(AIM OF THE EXERCISE): Your output should be every line below, copied exactly.

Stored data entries
[Start of Attachment]

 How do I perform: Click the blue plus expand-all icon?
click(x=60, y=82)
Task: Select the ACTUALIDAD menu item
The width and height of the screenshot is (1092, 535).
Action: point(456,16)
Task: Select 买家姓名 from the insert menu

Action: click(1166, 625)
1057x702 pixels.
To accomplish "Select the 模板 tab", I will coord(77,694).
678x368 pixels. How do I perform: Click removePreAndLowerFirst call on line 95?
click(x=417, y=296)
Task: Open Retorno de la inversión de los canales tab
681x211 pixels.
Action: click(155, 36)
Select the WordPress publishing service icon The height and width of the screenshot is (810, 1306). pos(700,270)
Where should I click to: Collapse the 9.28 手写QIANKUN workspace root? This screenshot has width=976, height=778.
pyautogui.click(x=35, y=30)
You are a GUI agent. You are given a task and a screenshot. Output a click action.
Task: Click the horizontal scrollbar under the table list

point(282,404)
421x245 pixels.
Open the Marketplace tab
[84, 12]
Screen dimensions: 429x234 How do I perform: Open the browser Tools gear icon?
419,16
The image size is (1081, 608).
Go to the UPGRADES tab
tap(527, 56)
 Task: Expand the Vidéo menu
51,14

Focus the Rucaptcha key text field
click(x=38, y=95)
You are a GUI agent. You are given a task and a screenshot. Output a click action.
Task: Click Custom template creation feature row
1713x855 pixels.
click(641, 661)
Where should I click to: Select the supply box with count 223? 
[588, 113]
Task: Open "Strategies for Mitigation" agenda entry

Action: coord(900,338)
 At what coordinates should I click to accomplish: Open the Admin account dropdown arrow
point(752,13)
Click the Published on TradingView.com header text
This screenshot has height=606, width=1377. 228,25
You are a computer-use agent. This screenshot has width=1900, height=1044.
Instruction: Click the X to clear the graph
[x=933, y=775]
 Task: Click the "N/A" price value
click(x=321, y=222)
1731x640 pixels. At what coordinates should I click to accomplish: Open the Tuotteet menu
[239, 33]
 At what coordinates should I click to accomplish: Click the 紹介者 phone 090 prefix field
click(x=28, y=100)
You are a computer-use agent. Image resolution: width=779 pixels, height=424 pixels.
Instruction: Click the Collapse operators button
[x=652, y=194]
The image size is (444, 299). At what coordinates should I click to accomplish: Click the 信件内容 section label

[End of Attachment]

(ANSWER TO THIS PROBLEM):
 How do I perform: Click the blue plus expand-all icon?
click(x=60, y=82)
Task: Select the ACTUALIDAD menu item
The width and height of the screenshot is (1092, 535).
Action: point(456,16)
Task: Select 买家姓名 from the insert menu

Action: click(1166, 625)
1057x702 pixels.
To accomplish "Select the 模板 tab", I will coord(77,694).
678x368 pixels. How do I perform: Click removePreAndLowerFirst call on line 95?
click(x=417, y=296)
Task: Open Retorno de la inversión de los canales tab
681x211 pixels.
Action: click(155, 36)
Select the WordPress publishing service icon The height and width of the screenshot is (810, 1306). pos(700,270)
Where should I click to: Collapse the 9.28 手写QIANKUN workspace root? This screenshot has width=976, height=778.
pyautogui.click(x=35, y=30)
You are a GUI agent. You are given a task and a screenshot. Output a click action.
Task: Click the horizontal scrollbar under the table list

point(282,404)
421x245 pixels.
Open the Marketplace tab
[84, 12]
Screen dimensions: 429x234 How do I perform: Open the browser Tools gear icon?
419,16
The image size is (1081, 608).
Go to the UPGRADES tab
tap(527, 56)
 Task: Expand the Vidéo menu
51,14

Focus the Rucaptcha key text field
click(x=38, y=95)
You are a GUI agent. You are given a task and a screenshot. Output a click action.
Task: Click Custom template creation feature row
1713x855 pixels.
click(641, 661)
Where should I click to: Select the supply box with count 223? 
[588, 113]
Task: Open "Strategies for Mitigation" agenda entry

Action: coord(900,338)
 At what coordinates should I click to accomplish: Open the Admin account dropdown arrow
point(752,13)
Click the Published on TradingView.com header text
This screenshot has height=606, width=1377. 228,25
You are a computer-use agent. This screenshot has width=1900, height=1044.
Instruction: Click the X to clear the graph
[x=933, y=775]
 Task: Click the "N/A" price value
click(x=321, y=222)
1731x640 pixels. At what coordinates should I click to accomplish: Open the Tuotteet menu
[239, 33]
 At what coordinates should I click to accomplish: Click the 紹介者 phone 090 prefix field
click(x=28, y=100)
You are a computer-use agent. Image resolution: width=779 pixels, height=424 pixels.
Instruction: Click the Collapse operators button
[x=652, y=194]
The image size is (444, 299). At what coordinates should I click to accomplish: Click the 信件内容 section label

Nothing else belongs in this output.